__CONSIGNE__:
Pouvez-vous mettre à jour les lignes allant de celle qui contient « I will 21,337. » jusqu'à celle qui contient « Click the 2345 » incluse, en y remplaçant « megaphone » par « loudspeaker » sans rien changer d'autre ?

┌────────

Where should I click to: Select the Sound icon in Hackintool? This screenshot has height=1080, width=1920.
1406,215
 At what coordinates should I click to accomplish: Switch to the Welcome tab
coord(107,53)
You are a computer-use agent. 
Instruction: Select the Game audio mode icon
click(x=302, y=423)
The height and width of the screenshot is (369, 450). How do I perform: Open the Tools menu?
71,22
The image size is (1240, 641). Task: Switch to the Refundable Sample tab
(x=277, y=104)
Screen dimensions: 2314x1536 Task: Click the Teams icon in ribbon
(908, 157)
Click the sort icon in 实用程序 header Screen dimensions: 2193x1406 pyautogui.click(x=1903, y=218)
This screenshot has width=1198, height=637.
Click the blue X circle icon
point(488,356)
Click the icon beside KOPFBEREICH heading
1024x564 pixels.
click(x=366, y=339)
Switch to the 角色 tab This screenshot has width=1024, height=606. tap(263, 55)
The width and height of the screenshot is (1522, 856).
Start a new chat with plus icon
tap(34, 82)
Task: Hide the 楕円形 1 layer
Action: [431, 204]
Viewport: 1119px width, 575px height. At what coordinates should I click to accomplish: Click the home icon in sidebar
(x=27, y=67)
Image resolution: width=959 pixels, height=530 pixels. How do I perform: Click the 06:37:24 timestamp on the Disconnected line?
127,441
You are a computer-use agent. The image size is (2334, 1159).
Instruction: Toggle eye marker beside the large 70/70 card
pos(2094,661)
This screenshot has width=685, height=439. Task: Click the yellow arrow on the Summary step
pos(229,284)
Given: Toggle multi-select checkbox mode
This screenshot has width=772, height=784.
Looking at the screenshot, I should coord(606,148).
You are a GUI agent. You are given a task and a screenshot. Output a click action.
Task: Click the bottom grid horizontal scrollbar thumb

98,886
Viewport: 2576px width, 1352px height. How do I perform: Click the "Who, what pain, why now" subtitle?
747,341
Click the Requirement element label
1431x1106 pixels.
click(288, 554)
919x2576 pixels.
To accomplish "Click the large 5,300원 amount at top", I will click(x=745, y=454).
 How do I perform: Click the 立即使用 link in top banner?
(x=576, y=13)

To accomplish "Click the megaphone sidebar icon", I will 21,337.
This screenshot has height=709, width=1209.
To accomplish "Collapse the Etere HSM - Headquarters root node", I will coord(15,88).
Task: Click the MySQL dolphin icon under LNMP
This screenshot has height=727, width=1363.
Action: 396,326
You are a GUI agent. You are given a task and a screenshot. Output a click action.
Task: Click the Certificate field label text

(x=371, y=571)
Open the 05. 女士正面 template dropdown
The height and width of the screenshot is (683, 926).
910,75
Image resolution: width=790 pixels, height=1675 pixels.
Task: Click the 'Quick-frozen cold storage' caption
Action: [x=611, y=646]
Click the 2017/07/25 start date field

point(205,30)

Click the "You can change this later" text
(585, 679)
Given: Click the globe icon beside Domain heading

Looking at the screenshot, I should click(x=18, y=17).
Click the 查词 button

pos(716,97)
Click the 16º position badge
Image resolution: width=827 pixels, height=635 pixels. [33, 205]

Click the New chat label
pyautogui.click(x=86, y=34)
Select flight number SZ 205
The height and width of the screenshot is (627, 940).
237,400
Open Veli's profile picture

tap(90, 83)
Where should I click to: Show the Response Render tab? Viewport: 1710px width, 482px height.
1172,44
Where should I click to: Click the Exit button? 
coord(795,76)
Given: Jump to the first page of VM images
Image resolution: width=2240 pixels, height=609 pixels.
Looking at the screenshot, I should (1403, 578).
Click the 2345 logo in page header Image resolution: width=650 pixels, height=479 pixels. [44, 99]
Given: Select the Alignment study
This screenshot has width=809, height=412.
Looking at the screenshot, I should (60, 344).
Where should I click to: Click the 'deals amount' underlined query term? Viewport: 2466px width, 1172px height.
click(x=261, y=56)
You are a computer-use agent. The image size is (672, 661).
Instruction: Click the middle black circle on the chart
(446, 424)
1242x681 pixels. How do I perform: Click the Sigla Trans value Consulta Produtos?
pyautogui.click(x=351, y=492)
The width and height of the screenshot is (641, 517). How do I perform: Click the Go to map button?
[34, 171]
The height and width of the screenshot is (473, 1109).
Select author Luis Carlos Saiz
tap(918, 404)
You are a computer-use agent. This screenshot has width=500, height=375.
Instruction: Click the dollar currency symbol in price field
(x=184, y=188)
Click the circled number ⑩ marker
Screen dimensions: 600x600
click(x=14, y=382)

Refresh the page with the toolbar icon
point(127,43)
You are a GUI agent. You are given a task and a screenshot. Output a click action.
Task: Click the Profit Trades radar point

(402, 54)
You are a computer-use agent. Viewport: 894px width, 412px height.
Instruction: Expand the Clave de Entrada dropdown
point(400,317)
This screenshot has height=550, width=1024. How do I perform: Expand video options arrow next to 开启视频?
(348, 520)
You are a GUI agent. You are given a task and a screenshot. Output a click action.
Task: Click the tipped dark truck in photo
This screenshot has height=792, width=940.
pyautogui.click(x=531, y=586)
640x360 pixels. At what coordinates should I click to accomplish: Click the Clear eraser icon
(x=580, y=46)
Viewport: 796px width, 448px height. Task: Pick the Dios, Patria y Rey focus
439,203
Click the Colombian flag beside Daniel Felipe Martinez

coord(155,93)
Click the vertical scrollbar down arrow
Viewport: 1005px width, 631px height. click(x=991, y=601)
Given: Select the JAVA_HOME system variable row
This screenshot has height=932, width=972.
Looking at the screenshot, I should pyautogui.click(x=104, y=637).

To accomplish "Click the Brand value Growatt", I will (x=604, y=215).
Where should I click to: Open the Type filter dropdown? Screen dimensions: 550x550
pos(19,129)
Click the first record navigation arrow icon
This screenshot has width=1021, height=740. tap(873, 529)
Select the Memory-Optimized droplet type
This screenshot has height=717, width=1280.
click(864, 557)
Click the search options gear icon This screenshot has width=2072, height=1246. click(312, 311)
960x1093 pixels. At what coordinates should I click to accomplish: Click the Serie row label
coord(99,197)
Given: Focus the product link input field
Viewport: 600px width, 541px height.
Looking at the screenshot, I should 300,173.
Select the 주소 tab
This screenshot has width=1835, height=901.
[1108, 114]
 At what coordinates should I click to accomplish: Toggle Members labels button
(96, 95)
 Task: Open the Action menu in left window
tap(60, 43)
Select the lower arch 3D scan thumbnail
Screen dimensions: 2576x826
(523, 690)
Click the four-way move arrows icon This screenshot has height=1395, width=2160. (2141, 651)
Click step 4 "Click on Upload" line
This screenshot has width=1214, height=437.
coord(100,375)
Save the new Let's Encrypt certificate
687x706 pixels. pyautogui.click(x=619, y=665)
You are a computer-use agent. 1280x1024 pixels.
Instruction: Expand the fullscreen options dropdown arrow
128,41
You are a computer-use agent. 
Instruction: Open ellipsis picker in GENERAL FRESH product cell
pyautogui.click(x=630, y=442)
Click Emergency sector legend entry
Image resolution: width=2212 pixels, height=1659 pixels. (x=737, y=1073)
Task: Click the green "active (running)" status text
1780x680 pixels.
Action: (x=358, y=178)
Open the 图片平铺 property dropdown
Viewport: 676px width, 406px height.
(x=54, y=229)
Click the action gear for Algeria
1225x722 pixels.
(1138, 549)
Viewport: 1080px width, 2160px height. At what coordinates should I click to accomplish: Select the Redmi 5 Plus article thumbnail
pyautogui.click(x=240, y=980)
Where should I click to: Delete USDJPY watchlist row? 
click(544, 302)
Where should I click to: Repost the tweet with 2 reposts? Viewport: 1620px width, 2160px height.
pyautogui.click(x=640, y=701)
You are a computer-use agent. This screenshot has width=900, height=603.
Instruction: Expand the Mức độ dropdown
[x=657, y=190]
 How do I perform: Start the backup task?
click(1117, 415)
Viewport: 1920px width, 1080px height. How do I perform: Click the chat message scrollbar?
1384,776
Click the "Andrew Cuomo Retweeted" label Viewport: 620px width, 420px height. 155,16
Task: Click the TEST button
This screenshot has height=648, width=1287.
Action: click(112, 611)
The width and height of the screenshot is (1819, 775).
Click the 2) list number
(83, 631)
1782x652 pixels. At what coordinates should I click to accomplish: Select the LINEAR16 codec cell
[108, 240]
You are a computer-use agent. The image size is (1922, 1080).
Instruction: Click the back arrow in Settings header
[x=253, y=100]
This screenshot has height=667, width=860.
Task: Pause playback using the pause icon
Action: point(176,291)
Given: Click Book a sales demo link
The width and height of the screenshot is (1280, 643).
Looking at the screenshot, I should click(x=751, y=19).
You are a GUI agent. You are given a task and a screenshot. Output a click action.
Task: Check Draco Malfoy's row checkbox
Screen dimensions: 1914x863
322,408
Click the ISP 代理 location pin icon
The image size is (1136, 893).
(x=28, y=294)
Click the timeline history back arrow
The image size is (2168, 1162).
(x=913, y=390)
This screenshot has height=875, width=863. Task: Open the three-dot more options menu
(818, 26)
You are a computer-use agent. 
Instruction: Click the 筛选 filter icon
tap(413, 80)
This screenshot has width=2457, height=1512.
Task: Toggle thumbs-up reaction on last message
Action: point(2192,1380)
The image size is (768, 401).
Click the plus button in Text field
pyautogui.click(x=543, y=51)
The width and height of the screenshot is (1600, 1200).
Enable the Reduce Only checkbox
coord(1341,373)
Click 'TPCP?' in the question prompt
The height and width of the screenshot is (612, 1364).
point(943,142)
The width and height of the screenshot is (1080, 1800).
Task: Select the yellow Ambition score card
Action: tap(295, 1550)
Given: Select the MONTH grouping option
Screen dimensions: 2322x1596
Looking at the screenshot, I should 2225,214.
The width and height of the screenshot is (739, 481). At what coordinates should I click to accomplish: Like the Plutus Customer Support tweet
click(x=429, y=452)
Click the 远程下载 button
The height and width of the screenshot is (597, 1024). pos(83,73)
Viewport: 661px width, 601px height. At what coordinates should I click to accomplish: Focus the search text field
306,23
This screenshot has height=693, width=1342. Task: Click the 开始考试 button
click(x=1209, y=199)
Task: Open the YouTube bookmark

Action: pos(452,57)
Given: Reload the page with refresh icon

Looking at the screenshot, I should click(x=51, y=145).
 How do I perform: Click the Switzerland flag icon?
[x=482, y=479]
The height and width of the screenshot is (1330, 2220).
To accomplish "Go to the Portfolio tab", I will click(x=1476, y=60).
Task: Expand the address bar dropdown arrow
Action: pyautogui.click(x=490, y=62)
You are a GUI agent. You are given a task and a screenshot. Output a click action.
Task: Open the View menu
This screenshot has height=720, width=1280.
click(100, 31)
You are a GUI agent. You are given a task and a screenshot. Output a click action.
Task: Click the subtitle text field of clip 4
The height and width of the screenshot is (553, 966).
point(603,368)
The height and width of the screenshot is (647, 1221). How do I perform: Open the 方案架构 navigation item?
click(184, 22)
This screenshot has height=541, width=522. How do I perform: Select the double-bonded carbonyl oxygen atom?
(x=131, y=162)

└────────

__EXERCICE CORRIGÉ__:
To accomplish "Click the loudspeaker sidebar icon", I will 21,337.
This screenshot has height=709, width=1209.
To accomplish "Collapse the Etere HSM - Headquarters root node", I will coord(15,88).
Task: Click the MySQL dolphin icon under LNMP
This screenshot has height=727, width=1363.
Action: 396,326
You are a GUI agent. You are given a task and a screenshot. Output a click action.
Task: Click the Certificate field label text

(x=371, y=571)
Open the 05. 女士正面 template dropdown
The height and width of the screenshot is (683, 926).
910,75
Image resolution: width=790 pixels, height=1675 pixels.
Task: Click the 'Quick-frozen cold storage' caption
Action: [x=611, y=646]
Click the 2017/07/25 start date field

point(205,30)

Click the "You can change this later" text
(585, 679)
Given: Click the globe icon beside Domain heading

Looking at the screenshot, I should click(x=18, y=17).
Click the 查词 button

pos(716,97)
Click the 16º position badge
Image resolution: width=827 pixels, height=635 pixels. [33, 205]

Click the New chat label
pyautogui.click(x=86, y=34)
Select flight number SZ 205
The height and width of the screenshot is (627, 940).
237,400
Open Veli's profile picture

tap(90, 83)
Where should I click to: Show the Response Render tab? Viewport: 1710px width, 482px height.
1172,44
Where should I click to: Click the Exit button? 
coord(795,76)
Given: Jump to the first page of VM images
Image resolution: width=2240 pixels, height=609 pixels.
Looking at the screenshot, I should (1403, 578).
Click the 2345 logo in page header Image resolution: width=650 pixels, height=479 pixels. [44, 99]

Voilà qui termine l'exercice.